Genomics isn’t normally described in terms of network effects, a dynamic usually reserved for photo sharing, communication, and the sharing economy, but genomics is actually an entirely network-based field. Collecting genomic observations improves one’s understanding of the genome, which in turn improves the ability to deliver value through the application that is based on genomic information, which then enables further data collection. Applications that facilitate the collection and dissemination of this kind of encyclopedia of genomic information that can be referenced by other applications will drive the industry to new heights.

Traditionally, much of this information has been distributed through academic publications. Many companies curate papers to extract valuable information for clinical genomic and R&D applications: IngenuityBiobaseThomson Reuters, and others.

We are starting to see more and more commercialization of medical information, directly from patients, outside of academic publishing. IMS Health aggregates and monetizes drug prescription and insurance claims data; 23andme recently sold access rights to its Parkinson’s cohort database to Genentech; and Foundation Medicine just announced a deal with a pharmaceutical company to use it’s cancer genomic database for research.

Companies and hospitals developing and deploying diagnostics tests and research applications, collect and curate genomic data as part of their intellectual property.

The industry is still young and the volumes are still small, but as adoption grows, many labs are likely to develop IP advantages by having access to data that their competitors don’t.

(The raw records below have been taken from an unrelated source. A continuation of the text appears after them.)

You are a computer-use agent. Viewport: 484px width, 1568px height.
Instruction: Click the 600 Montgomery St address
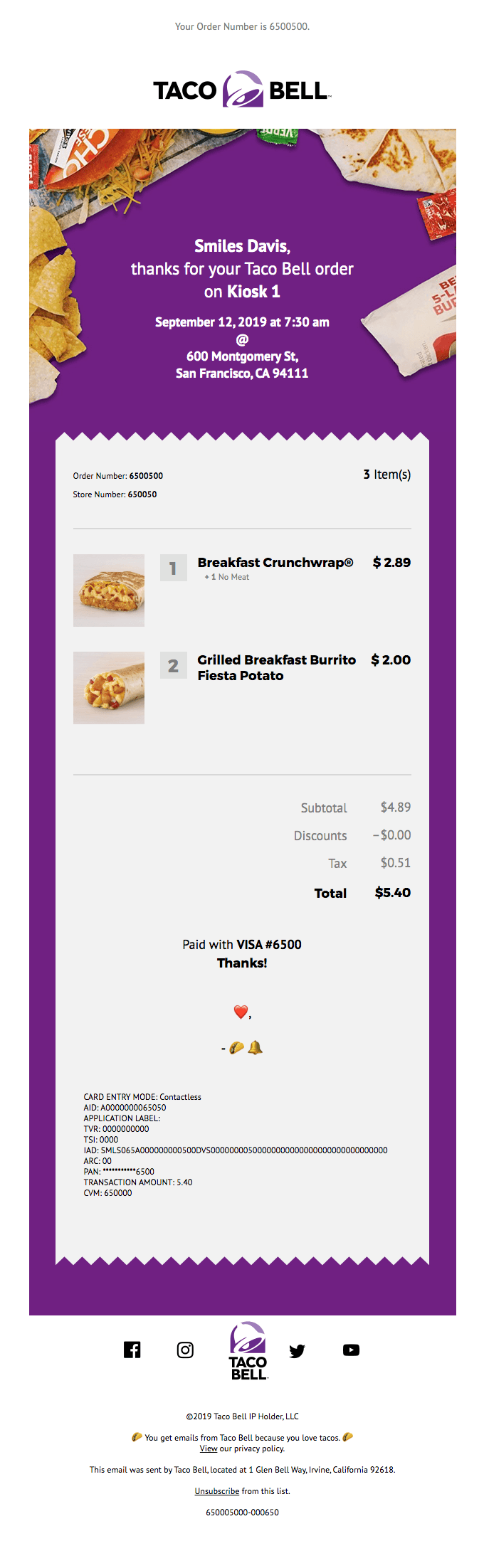click(242, 356)
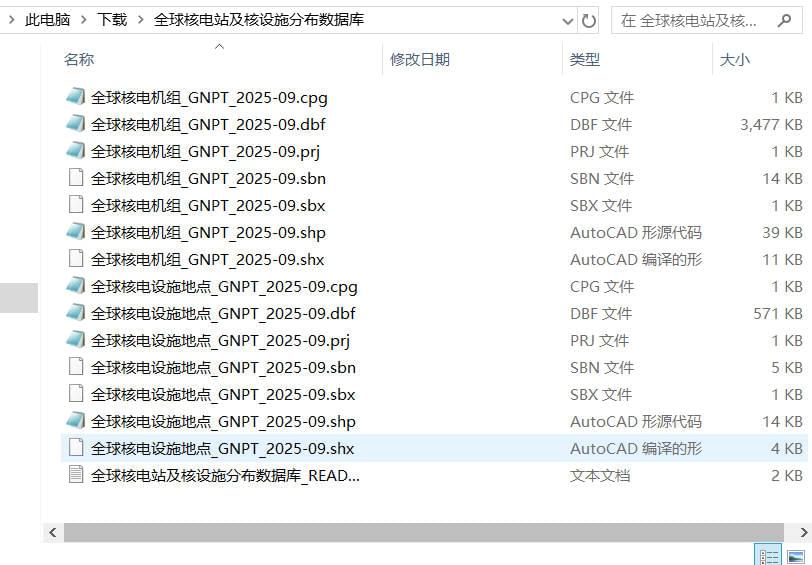Open the address bar history dropdown
The image size is (812, 565).
tap(568, 21)
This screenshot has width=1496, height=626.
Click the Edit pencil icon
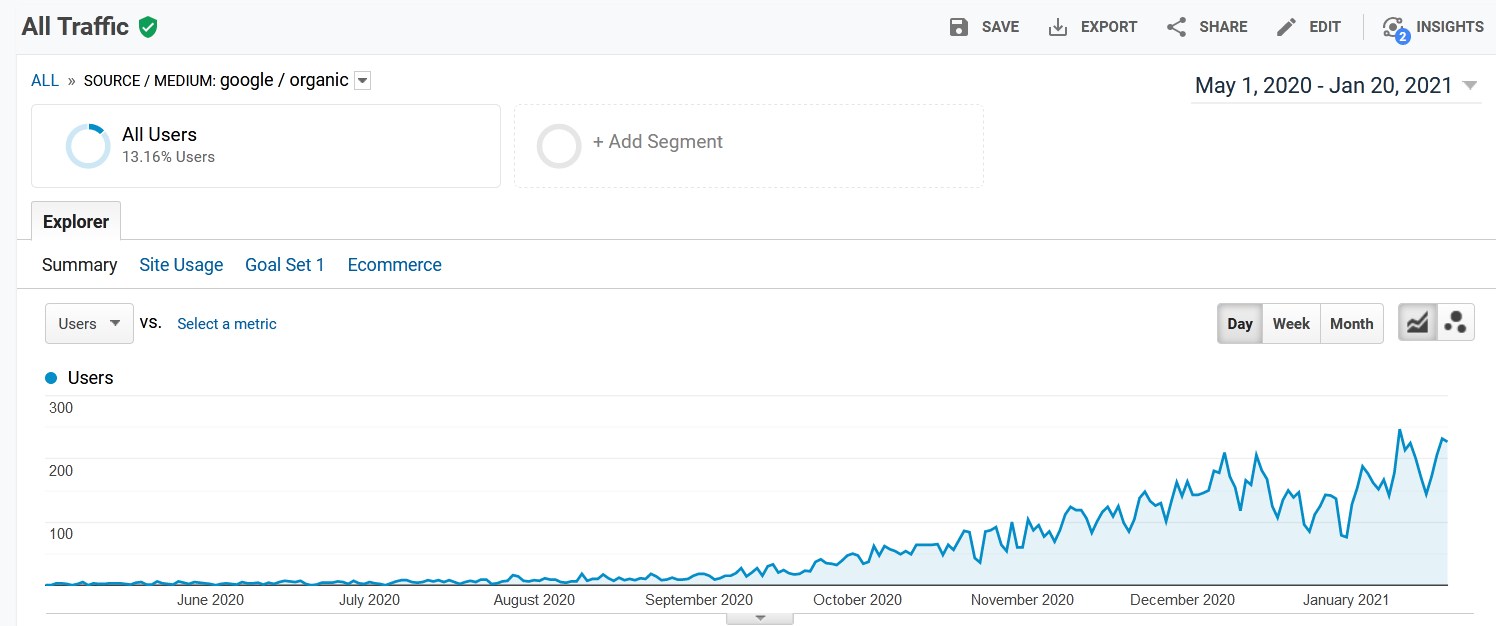coord(1287,27)
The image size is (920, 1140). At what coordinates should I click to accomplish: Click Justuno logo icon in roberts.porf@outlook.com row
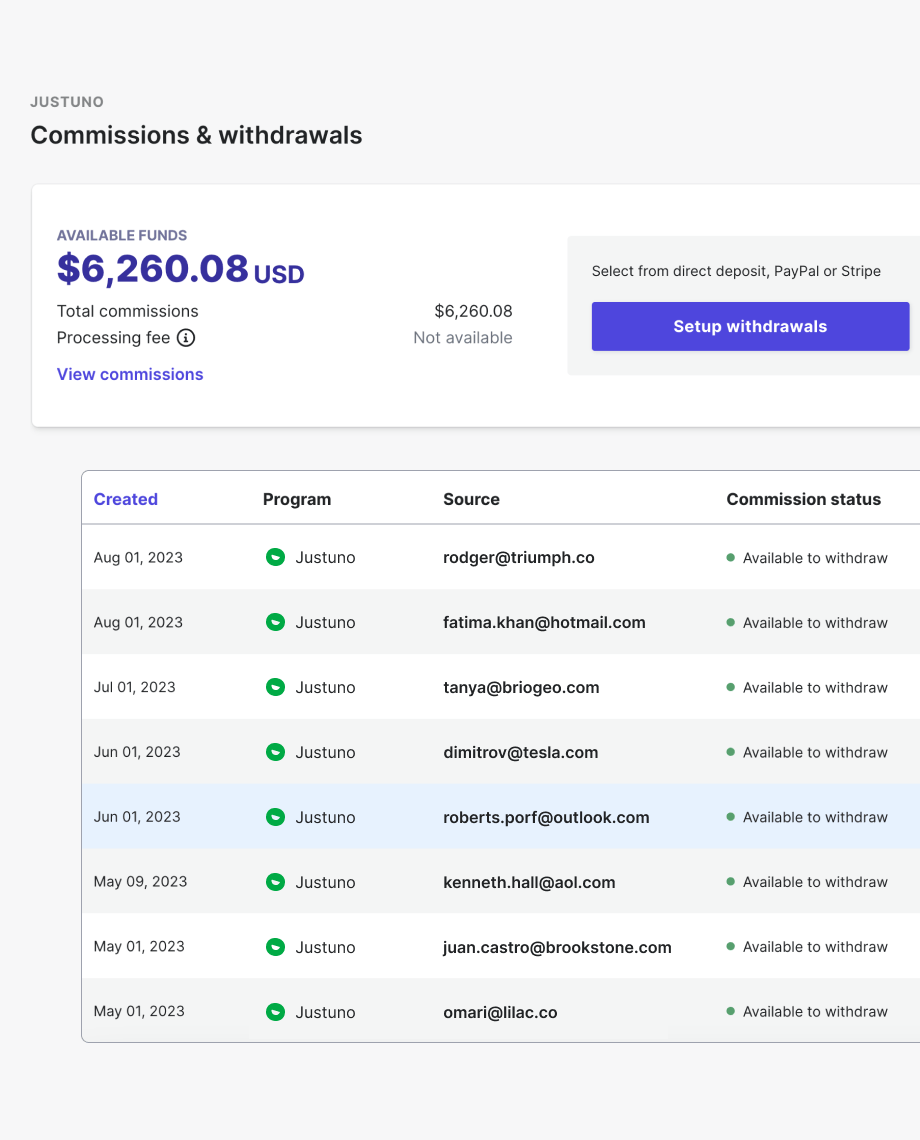(275, 817)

One example is Myriad Genetics that has developed, and kept private, a database of BRCA gene variants. Other testing companies, such as Invitae and Counsyl have the opposite approach of submitting the data they collect to public repositories such as ClinVar.

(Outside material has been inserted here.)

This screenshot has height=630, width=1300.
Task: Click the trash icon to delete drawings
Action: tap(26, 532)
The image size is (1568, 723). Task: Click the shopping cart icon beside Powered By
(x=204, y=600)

Since no one company or hospital is likely to observe all genomes and conditions, the genome can really only be understood in full by exchanging observations and experimental results.

One Man’s App Is Another Man’s Platform

The Internet serves as a better analogy for the potential of genomics than the electric revolution because the light bulb application was clearly built on the electric grid platform and was not itself a network, platform, or infrastructure – it had little vertical influence on other appliances.

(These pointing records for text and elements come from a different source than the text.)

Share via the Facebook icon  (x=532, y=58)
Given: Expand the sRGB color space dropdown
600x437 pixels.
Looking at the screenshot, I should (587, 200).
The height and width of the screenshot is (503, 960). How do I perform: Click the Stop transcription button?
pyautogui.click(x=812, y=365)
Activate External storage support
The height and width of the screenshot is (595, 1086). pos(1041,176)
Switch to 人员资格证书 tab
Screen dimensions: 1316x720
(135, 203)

In contrast, the Internet grew through viral network apps, like Hotmail and ICQ. Email and instant messaging drove infrastructure investment in the underlying network, but they also were networks themselves. Many email and IM applications ended up being platforms and infrastructure for future applications (email-based electronic payments, like the early PayPal, are good examples).

The exponential growth of applications that became possible thanks to the Internet changed every industry; the genomics network has that potential. Right now genomics is starting to be used for cancer drug targeting, family planning genetic screening, the diagnosis of rare diseases, and R&D. The field has been driven by a 1000X improvement in sequencing technology. If there is a similar improvement in the way the data is interpreted, the possibilities are extremely exciting. Drugs will be developed precisely for the molecular profiles of an individual’s ailment.

Diseases will have new names: they will no longer be referred to as vague groupings of symptoms but rather as exact molecular pathologies (instead of “colon cancer” it will be the exact genes and pathways disrupted). Drugs won’t have side-effects because they will be targeted, and clinical trials won’t cost literally billions of dollars because pharmaceutical and biotech companies will be able to more accurately stratify populations and predict who will benefit from the drug and who won’t.

We know entirely too little about complex human conditions like autism and fields of study like nutrition. Those fields are currently viewed through the prism of population-wide data and theories. The advent of the genomics network will spawn applications in each of these arenas that will allow doctors, and eventually consumers themselves, to treat individuals as individuals.

* An older genotyping technology, microarrays, has been employed at greater volume by labs such as 23andme. This technology does not sequence DNA but rather probes for the presence or absence of known markers.